I adore art museum trips — in fact, I’ve pored over Impressionist paintings for so long that curators have actually kicked me out. That being said, however, every time I’m dragged through a modern art wing, my long-awaited visit becomes more like an obligation. I shuffle my feet, study the moldings on the ceilings far more than the paintings on the walls, and wonder why someone stuck a big green box in the middle of the room. I’ve never understood it.
The Baltimore Museum of Art’s newly renovated Contemporary Wing completely blew me away, and has rendered me a convert to modern art — and a proud one, at that. The BMA, in its three year endeavor to remodel and revamp its not-so-humble tribute to modern art, took great pains to make sure that there’d be a piece of art for everyone to enjoy.
The curators’ efforts most certainly paid off.
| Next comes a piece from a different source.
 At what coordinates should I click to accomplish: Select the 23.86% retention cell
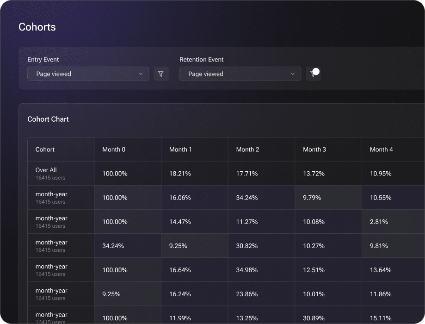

The more traditional Impressionist lovers (like me) will most likely seek refuge in the photography section...and it will enthrall you. From jarring South African still lifes to unbelievably lucid snapshots and videos of Hurricane Katrina, you’ll be moved and captivated by the world’s unbiased beauty in ways you never have before. I personally found the crispness of the nature scenes incredible; it was a staunch, yet pleasant contrast to the muddled, muted colors of my beloved Impressionist art.
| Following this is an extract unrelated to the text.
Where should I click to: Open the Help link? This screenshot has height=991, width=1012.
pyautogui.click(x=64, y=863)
History buffs will be drawn into the sculpture section — some of the most gripping sculptures were inspired by the civil rights movements, including Alison Saar’s interpretation of Billie Holiday’s pivotal anti-lynching song, “Strange Fruit.” The haunting symbolism and the impeccable detail behind this work is ghostly, yet all the while enchanting.
For those of you who love a good thrill and would prefer Ripley’s Believe-It-Or-Not Museum to the BMA, get ready for the shock of your lives: Andy Warhol, the famous Campbell’s Soup artist, reached a whole new level of innovation and insanity with his Oxidation Painting. To achieve the sheen and tone of oxidized metal, he and his assistants (and anyone else who had the misfortune of walking into his studio) peed on the painting. My jaw dropped; as did everyone else’s who passed it by. Warhol’s evolution from soup-painter to abstract artist is apparent.
However, those who would rather relish the traditional Andy Warhol and his mainstream stills should not despair. There was many a soup can to go around, with four walls worth of his work.
Children (and the child-like) are encouraged to seek out Words are Pictures are Words, the museum’s newest interactive display. It’s is a beautiful tribute to the power of words, where visitors are encouraged to stamp and arrange different words and letters on a sheet of paper and explore all the different things our alphabet can do. Words are Pictures are Words-like art, furthermore, appears in all sections of the museum, allowing children (your inner child included) to stay entertained throughout the day. The Words are Pictures are Words pieces, scattered through the photography, sculpture, and abstract art displays, added a much-needed ambience of universality to otherwise very diverse display of modern art.
There is, to every (inner) child’s delight, a bead screen installed that was meant to replicate the movement of the ocean. Visitors are invited to pass through the screen. Needless to say, I walked through it about ten times.
More seasoned modern art fans, such as junior Emily Combs and senior Kaetan Vyas, praised the exhibit’s geometric structures, particularly Sarah Oppenheimer’s W-120301 installation. “The piece created a wormhole between two floors, transposing the position of the viewer through reflective glass. It was incredible. When we stuck our hands into the piece, we suddenly saw them coming towards us from a horizontal position. Words can’t do it justice!” Combs said.
And, of course, for the select subset of the population who love nothing more than seeing a big green box in the middle of the room or a blank canvas hanging on the wall: don’t panic. There’s still a piece or two for you here.